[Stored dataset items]
/---
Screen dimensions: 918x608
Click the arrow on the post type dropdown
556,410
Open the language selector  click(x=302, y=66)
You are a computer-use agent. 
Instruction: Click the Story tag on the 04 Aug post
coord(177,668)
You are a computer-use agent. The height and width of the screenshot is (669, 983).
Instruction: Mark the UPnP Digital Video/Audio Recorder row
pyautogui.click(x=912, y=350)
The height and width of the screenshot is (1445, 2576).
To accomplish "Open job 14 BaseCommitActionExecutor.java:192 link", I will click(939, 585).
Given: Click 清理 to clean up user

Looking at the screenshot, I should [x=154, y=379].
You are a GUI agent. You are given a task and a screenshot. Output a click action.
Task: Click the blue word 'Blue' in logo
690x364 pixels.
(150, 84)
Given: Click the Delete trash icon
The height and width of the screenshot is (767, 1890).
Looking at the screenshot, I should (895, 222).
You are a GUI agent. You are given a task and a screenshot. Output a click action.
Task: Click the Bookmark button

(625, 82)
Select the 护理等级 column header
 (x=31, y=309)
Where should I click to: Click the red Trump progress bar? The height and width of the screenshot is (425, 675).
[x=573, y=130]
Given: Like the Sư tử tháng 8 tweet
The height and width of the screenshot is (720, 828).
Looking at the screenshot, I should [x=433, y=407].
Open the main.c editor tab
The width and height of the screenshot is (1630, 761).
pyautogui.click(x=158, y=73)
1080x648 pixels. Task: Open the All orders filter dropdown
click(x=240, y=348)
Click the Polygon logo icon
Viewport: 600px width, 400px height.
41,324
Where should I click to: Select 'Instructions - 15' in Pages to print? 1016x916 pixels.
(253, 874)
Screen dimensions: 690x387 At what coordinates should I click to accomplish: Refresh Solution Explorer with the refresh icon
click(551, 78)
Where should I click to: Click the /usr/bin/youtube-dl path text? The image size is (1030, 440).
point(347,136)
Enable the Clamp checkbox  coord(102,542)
\---
-- Given instruction --
Please write out each of the rows above word for word.

-- Solution --
Screen dimensions: 918x608
Click the arrow on the post type dropdown
556,410
Open the language selector  click(x=302, y=66)
You are a computer-use agent. 
Instruction: Click the Story tag on the 04 Aug post
coord(177,668)
You are a computer-use agent. The height and width of the screenshot is (669, 983).
Instruction: Mark the UPnP Digital Video/Audio Recorder row
pyautogui.click(x=912, y=350)
The height and width of the screenshot is (1445, 2576).
To accomplish "Open job 14 BaseCommitActionExecutor.java:192 link", I will click(939, 585).
Given: Click 清理 to clean up user

Looking at the screenshot, I should [x=154, y=379].
You are a GUI agent. You are given a task and a screenshot. Output a click action.
Task: Click the blue word 'Blue' in logo
690x364 pixels.
(150, 84)
Given: Click the Delete trash icon
The height and width of the screenshot is (767, 1890).
Looking at the screenshot, I should (895, 222).
You are a GUI agent. You are given a task and a screenshot. Output a click action.
Task: Click the Bookmark button

(625, 82)
Select the 护理等级 column header
 (x=31, y=309)
Where should I click to: Click the red Trump progress bar? The height and width of the screenshot is (425, 675).
[x=573, y=130]
Given: Like the Sư tử tháng 8 tweet
The height and width of the screenshot is (720, 828).
Looking at the screenshot, I should [x=433, y=407].
Open the main.c editor tab
The width and height of the screenshot is (1630, 761).
pyautogui.click(x=158, y=73)
1080x648 pixels. Task: Open the All orders filter dropdown
click(x=240, y=348)
Click the Polygon logo icon
Viewport: 600px width, 400px height.
41,324
Where should I click to: Select 'Instructions - 15' in Pages to print? 1016x916 pixels.
(253, 874)
Screen dimensions: 690x387 At what coordinates should I click to accomplish: Refresh Solution Explorer with the refresh icon
click(551, 78)
Where should I click to: Click the /usr/bin/youtube-dl path text? The image size is (1030, 440).
point(347,136)
Enable the Clamp checkbox  coord(102,542)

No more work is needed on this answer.